How do I report cryptocurrency on my taxes? 

Cryptocurrency capital gains should be reported on Form 8949. You are required to include the date you originally acquired and disposed of your cryptocurrency, as well as your original cost basis and gross proceeds from the disposal. 

Cryptocurrency income may be reported on Schedule 1 or Schedule C depending on the specifics of your situation. 

For more information, check out our guide to reporting cryptocurrency on your tax return

Get started with CoinLedger

Looking for an easy way to file your cryptocurrency taxes? CoinLedger can help. 


The platform allows you to automatically connect major exchanges like Coinbase, Kraken, Gemini, as well as wallets like MetaMask. More than 300,000 investors use CoinLedger to generate a comprehensive crypto tax report in minutes. 

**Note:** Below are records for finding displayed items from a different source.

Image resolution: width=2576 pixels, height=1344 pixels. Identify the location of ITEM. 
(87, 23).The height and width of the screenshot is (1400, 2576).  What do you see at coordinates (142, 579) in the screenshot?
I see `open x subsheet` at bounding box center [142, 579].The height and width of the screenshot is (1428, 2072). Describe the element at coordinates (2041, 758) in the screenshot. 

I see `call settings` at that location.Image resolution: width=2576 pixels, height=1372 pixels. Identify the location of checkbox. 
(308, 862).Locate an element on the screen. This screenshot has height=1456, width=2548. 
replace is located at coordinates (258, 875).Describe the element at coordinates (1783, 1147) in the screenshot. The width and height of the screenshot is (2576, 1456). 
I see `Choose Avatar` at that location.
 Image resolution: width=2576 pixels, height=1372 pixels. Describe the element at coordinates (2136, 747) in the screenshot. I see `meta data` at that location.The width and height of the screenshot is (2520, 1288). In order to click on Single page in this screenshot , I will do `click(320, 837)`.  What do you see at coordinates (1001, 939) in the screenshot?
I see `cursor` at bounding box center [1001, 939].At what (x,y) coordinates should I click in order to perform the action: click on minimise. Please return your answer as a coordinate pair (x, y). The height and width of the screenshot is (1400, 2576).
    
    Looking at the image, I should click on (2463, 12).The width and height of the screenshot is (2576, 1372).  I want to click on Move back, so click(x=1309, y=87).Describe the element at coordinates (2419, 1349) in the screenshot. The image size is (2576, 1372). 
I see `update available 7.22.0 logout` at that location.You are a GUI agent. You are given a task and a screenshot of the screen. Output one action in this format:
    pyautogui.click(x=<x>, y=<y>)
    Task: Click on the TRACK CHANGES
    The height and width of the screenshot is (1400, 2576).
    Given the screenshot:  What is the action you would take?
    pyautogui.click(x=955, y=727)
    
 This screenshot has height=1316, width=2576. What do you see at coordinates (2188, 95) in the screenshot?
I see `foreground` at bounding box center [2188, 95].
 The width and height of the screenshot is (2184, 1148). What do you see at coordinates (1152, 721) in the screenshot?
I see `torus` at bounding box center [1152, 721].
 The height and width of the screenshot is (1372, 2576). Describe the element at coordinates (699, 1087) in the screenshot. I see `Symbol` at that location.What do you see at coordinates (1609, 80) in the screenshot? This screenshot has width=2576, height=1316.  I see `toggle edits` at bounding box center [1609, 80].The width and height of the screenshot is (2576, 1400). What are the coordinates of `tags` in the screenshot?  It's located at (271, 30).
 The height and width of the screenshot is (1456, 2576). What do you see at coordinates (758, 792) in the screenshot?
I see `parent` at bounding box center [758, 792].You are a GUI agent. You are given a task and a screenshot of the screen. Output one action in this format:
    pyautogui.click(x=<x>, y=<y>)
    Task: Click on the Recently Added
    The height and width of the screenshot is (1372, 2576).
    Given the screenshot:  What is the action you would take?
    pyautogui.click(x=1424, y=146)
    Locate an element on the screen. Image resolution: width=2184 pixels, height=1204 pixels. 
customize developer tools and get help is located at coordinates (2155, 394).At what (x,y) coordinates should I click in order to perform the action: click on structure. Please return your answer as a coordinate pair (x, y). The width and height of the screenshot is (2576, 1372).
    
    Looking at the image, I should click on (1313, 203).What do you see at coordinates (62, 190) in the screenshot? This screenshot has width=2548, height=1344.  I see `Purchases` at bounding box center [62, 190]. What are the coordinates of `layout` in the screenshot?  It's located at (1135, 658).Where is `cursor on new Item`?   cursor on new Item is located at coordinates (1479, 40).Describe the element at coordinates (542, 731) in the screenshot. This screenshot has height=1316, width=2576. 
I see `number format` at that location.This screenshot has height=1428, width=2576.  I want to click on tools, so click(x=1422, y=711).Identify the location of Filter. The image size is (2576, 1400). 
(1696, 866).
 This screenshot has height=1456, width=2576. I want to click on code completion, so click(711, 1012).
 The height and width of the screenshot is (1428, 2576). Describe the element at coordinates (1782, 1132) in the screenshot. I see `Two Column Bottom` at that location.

Get started with a free preview report — there’s no need to enter your credit card details until you’re 100% sure your information is accurate! 

Frequently asked questions 

Let’s sum things up by answering a few commonly asked questions about the IRS’s enforcement of cryptocurrency tax law. 

Can the IRS see Coinbase transactions? 

Currently, exchanges like Coinbase issue 1099 forms to the IRS. In addition, the IRS has issued John Doe Summons to Coinbase and other exchanges to request customer information. 

Do you have to pay taxes if you don’t cash out? 

There are certain situations where you’ll incur a tax liability even if you do not convert your cryptocurrency to fiat. Examples include earning staking/mining rewards or trading one cryptocurrency for another. 

Can you track someone using their Bitcoin wallet? 

In the past, the IRS partnered with contractors like Chainalysis to analyze blockchain transactions and identify ‘anonymous wallets’. 

What happens if you don’t report cryptocurrency on your taxes? 

Tax evasion is considered a felony. The maximum penalty is 5 years in prison and a $100,000 fine.